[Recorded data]
BEGIN
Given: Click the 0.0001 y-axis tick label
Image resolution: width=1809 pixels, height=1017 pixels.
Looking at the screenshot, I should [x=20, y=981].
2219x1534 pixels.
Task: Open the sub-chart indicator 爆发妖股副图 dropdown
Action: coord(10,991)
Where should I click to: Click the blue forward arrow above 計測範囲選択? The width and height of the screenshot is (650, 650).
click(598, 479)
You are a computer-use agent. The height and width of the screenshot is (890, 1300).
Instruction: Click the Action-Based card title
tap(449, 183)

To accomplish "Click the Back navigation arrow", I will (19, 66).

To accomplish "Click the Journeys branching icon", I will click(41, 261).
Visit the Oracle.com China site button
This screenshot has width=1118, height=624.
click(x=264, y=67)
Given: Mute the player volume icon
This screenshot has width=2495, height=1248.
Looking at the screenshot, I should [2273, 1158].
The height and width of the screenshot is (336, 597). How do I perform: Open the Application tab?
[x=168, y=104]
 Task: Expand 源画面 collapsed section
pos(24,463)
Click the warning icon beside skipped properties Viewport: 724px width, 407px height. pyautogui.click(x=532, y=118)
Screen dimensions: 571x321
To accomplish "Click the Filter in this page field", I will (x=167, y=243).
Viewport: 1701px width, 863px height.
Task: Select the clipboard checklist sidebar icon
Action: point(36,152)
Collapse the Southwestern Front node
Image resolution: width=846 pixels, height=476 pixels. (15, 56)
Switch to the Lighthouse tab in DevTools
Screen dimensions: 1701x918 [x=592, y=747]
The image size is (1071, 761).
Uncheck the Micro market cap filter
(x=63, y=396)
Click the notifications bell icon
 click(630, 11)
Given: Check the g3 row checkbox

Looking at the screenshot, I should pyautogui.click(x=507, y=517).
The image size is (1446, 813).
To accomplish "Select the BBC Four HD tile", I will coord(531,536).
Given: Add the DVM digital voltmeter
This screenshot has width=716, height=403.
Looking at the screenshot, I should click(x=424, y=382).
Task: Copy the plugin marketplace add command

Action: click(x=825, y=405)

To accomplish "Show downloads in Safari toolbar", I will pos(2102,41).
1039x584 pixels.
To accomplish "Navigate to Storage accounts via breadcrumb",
END
Search the records for the string "size" and report each line that has it.

[RESPONSE]
The image size is (1071, 761).
The image size is (1446, 813).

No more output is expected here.